» **Fragmento citado**:
La directora, junto al guionista Noah Oppenheim, convierte el tiempo en una trampa. Cada repetición diluye la tensión que ella misma construyó con tanta maestría en el primer acto, pero esa pérdida de adrenalina no es solo un fallo estructural: es un síntoma. El sistema, parece decir Bigelow, ha dejado de aprender. Los personajes —interpretados por un elenco impecable encabezado por Rebecca Ferguson, Jared Harris, Jason Clarke e Idris Elba— son figuras atrapadas en la burocracia, en el lenguaje técnico y la jerga militar que sustituye la empatía por acrónimos. En sus labios, el apocalipsis se pronuncia como un protocolo.
La cámara en mano de Bigelow, cercana al estilo del cinéma vérité, introduce una fisicidad inusual en el cine bélico contemporáneo. La sensación de inmediatez y caos —amplificada por el uso del plano secuencia y la partitura enervante de Volker Bertelmann— convierte cada conversación en una batalla contenida. Sin embargo, la verdadera guerra que libra la película no es contra un enemigo exterior, sino contra el propio relato estadounidense de la amenaza. El misil que surca el cielo no proviene tanto de un adversario geopolítico como del inconsciente colectivo de una nación que necesita creerse bajo ataque para justificar su existencia.

En esa lectura, Una casa de dinamita funciona como una crítica devastadora del discurso patriótico que ha sostenido buena parte del cine de acción y del aparato político norteamericano. Bigelow, que alguna vez fue acusada de glorificar el intervencionismo, parece aquí ajustar cuentas con su propio pasado. La película, en su repetición extenuante y su estructura fragmentada, expresa la imposibilidad de resolver el trauma fundacional de Estados Unidos: el miedo a la vulnerabilidad. Cada versión de los hechos es un intento fallido de recuperar el control, de imponer sentido en medio del caos. Pero la cámara de Bigelow no concede ese alivio. Su realismo es demente, su precisión es inútil. Todo está perdido desde el principio.

» **Tarea 1**: Transcribe la reseña sobre Una casa de dinamita desde "En esa lectura, Una" hasta "desde el principio.", ambos incluidos.
» **Tarea 2**: Enumera todos los actores del elenco que nombra la reseña sobre Una casa de dinamita.

» **Datos proporcionados**:
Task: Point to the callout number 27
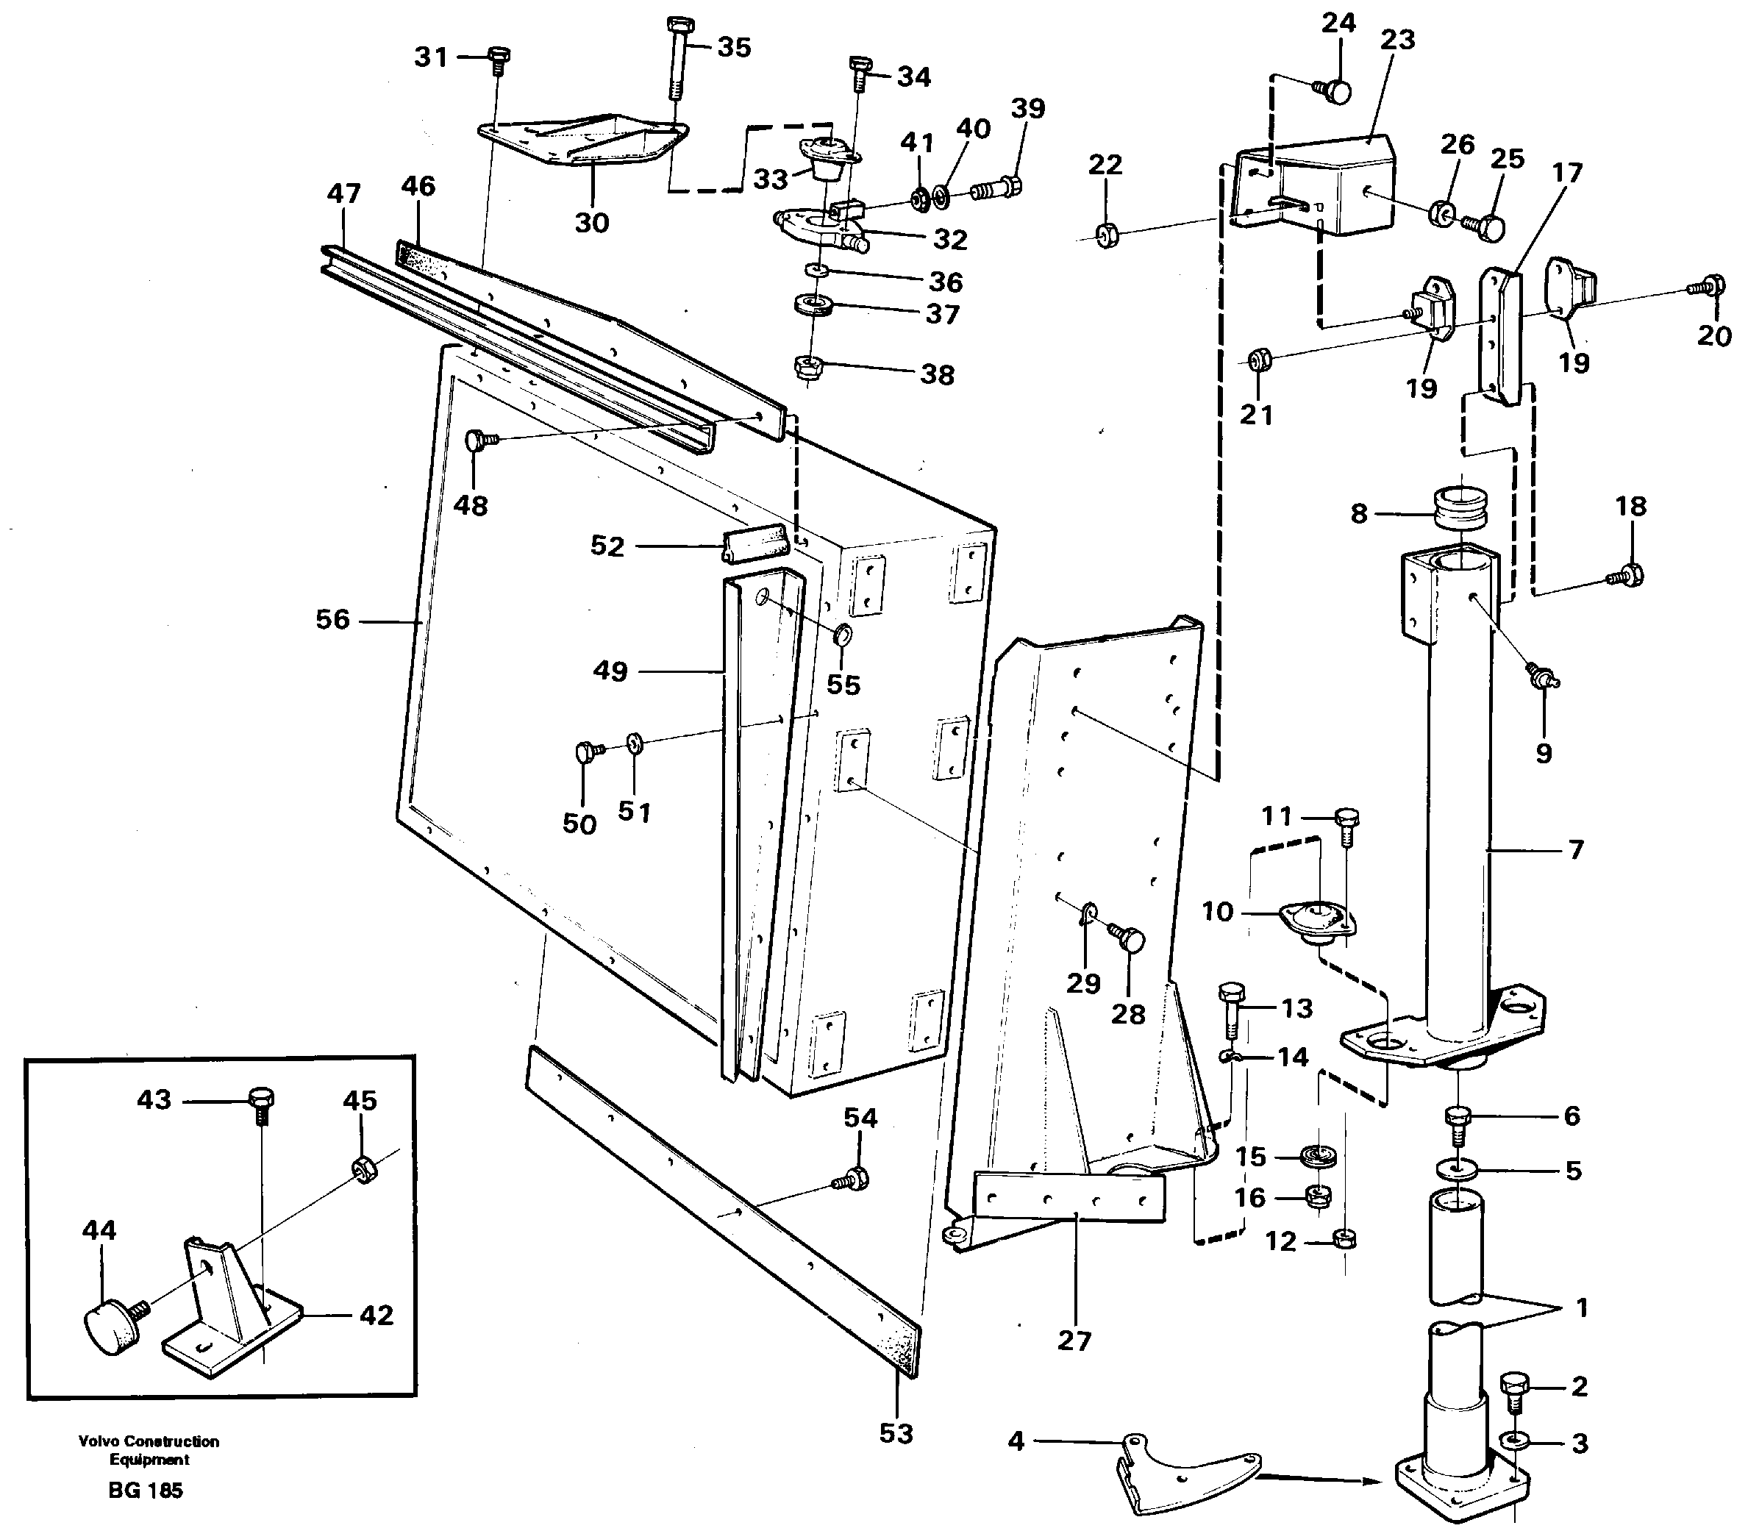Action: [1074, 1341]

» **Tu solución 1**:
En esa lectura, Una casa de dinamita funciona como una crítica devastadora del discurso patriótico que ha sostenido buena parte del cine de acción y del aparato político norteamericano. Bigelow, que alguna vez fue acusada de glorificar el intervencionismo, parece aquí ajustar cuentas con su propio pasado. La película, en su repetición extenuante y su estructura fragmentada, expresa la imposibilidad de resolver el trauma fundacional de Estados Unidos: el miedo a la vulnerabilidad. Cada versión de los hechos es un intento fallido de recuperar el control, de imponer sentido en medio del caos. Pero la cámara de Bigelow no concede ese alivio. Su realismo es demente, su precisión es inútil. Todo está perdido desde el principio.

» **Tu solución 2**:
Rebecca Ferguson
Jared Harris
Jason Clarke
Idris Elba